* START RECORDS SUPPLIED *

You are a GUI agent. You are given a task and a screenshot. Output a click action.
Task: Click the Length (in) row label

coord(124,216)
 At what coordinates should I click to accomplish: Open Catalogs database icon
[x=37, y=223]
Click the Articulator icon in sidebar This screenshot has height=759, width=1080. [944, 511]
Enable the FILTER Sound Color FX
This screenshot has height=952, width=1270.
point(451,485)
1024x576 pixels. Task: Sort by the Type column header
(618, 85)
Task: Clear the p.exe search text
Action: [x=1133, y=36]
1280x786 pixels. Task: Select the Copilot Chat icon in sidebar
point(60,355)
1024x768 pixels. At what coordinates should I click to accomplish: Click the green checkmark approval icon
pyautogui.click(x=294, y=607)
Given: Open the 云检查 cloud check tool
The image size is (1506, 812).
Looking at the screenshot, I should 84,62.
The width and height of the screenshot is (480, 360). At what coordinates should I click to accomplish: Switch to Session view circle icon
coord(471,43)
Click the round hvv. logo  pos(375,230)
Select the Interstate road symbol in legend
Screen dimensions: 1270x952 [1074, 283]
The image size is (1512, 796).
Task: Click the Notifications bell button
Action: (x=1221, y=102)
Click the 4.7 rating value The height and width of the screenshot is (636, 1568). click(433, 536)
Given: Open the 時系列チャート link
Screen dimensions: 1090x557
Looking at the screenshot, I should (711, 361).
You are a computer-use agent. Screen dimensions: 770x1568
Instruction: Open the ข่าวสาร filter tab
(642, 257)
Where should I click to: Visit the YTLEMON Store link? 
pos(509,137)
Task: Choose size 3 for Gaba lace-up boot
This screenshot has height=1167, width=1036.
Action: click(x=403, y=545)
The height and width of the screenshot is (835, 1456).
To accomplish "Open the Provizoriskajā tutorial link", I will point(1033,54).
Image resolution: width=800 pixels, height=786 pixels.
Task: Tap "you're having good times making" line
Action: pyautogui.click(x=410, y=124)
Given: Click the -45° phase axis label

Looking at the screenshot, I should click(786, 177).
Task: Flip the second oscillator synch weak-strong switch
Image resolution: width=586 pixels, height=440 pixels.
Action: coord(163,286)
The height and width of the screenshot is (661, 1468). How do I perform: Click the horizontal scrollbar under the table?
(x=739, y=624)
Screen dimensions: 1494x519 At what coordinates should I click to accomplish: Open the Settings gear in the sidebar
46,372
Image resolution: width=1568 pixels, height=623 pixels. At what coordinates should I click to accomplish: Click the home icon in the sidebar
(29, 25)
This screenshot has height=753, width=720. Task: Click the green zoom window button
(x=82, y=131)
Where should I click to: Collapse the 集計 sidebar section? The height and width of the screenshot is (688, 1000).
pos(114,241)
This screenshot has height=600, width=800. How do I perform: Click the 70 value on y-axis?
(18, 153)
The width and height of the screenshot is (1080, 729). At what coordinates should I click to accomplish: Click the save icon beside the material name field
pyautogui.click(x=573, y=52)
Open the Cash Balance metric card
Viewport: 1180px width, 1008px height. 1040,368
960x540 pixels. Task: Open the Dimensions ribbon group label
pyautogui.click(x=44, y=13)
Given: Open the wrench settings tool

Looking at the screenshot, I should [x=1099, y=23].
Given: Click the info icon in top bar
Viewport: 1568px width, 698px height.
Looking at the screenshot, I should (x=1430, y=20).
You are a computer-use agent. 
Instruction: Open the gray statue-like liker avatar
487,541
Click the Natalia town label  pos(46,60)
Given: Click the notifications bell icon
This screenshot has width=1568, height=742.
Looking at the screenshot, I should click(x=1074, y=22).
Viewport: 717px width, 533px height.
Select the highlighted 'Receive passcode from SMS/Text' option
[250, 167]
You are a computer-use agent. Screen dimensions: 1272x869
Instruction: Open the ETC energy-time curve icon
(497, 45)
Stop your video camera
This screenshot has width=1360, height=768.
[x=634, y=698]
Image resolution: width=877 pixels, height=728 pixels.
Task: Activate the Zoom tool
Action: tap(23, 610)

* END RECORDS SUPPLIED *

## YOUR OBJECTIVE
Can you write out all of the data above again, changing every "computer-use agent" to "desktop assistant" and leaving everything else as it is?

## COMPLETE RESPONSE
You are a GUI agent. You are given a task and a screenshot. Output a click action.
Task: Click the Length (in) row label

coord(124,216)
 At what coordinates should I click to accomplish: Open Catalogs database icon
[x=37, y=223]
Click the Articulator icon in sidebar This screenshot has height=759, width=1080. [944, 511]
Enable the FILTER Sound Color FX
This screenshot has height=952, width=1270.
point(451,485)
1024x576 pixels. Task: Sort by the Type column header
(618, 85)
Task: Clear the p.exe search text
Action: [x=1133, y=36]
1280x786 pixels. Task: Select the Copilot Chat icon in sidebar
point(60,355)
1024x768 pixels. At what coordinates should I click to accomplish: Click the green checkmark approval icon
pyautogui.click(x=294, y=607)
Given: Open the 云检查 cloud check tool
The image size is (1506, 812).
Looking at the screenshot, I should 84,62.
The width and height of the screenshot is (480, 360). At what coordinates should I click to accomplish: Switch to Session view circle icon
coord(471,43)
Click the round hvv. logo  pos(375,230)
Select the Interstate road symbol in legend
Screen dimensions: 1270x952 [1074, 283]
The image size is (1512, 796).
Task: Click the Notifications bell button
Action: (x=1221, y=102)
Click the 4.7 rating value The height and width of the screenshot is (636, 1568). click(433, 536)
Given: Open the 時系列チャート link
Screen dimensions: 1090x557
Looking at the screenshot, I should (711, 361).
You are a desktop assistant. Screen dimensions: 770x1568
Instruction: Open the ข่าวสาร filter tab
(642, 257)
Where should I click to: Visit the YTLEMON Store link? 
pos(509,137)
Task: Choose size 3 for Gaba lace-up boot
This screenshot has height=1167, width=1036.
Action: click(x=403, y=545)
The height and width of the screenshot is (835, 1456).
To accomplish "Open the Provizoriskajā tutorial link", I will point(1033,54).
Image resolution: width=800 pixels, height=786 pixels.
Task: Tap "you're having good times making" line
Action: pyautogui.click(x=410, y=124)
Given: Click the -45° phase axis label

Looking at the screenshot, I should click(786, 177).
Task: Flip the second oscillator synch weak-strong switch
Image resolution: width=586 pixels, height=440 pixels.
Action: coord(163,286)
The height and width of the screenshot is (661, 1468). How do I perform: Click the horizontal scrollbar under the table?
(x=739, y=624)
Screen dimensions: 1494x519 At what coordinates should I click to accomplish: Open the Settings gear in the sidebar
46,372
Image resolution: width=1568 pixels, height=623 pixels. At what coordinates should I click to accomplish: Click the home icon in the sidebar
(29, 25)
This screenshot has height=753, width=720. Task: Click the green zoom window button
(x=82, y=131)
Where should I click to: Collapse the 集計 sidebar section? The height and width of the screenshot is (688, 1000).
pos(114,241)
This screenshot has height=600, width=800. How do I perform: Click the 70 value on y-axis?
(18, 153)
The width and height of the screenshot is (1080, 729). At what coordinates should I click to accomplish: Click the save icon beside the material name field
pyautogui.click(x=573, y=52)
Open the Cash Balance metric card
Viewport: 1180px width, 1008px height. 1040,368
960x540 pixels. Task: Open the Dimensions ribbon group label
pyautogui.click(x=44, y=13)
Given: Open the wrench settings tool

Looking at the screenshot, I should [x=1099, y=23].
Given: Click the info icon in top bar
Viewport: 1568px width, 698px height.
Looking at the screenshot, I should (x=1430, y=20).
You are a desktop assistant. 
Instruction: Open the gray statue-like liker avatar
487,541
Click the Natalia town label  pos(46,60)
Given: Click the notifications bell icon
This screenshot has width=1568, height=742.
Looking at the screenshot, I should click(x=1074, y=22).
Viewport: 717px width, 533px height.
Select the highlighted 'Receive passcode from SMS/Text' option
[250, 167]
You are a desktop assistant. Screen dimensions: 1272x869
Instruction: Open the ETC energy-time curve icon
(497, 45)
Stop your video camera
This screenshot has width=1360, height=768.
[x=634, y=698]
Image resolution: width=877 pixels, height=728 pixels.
Task: Activate the Zoom tool
Action: tap(23, 610)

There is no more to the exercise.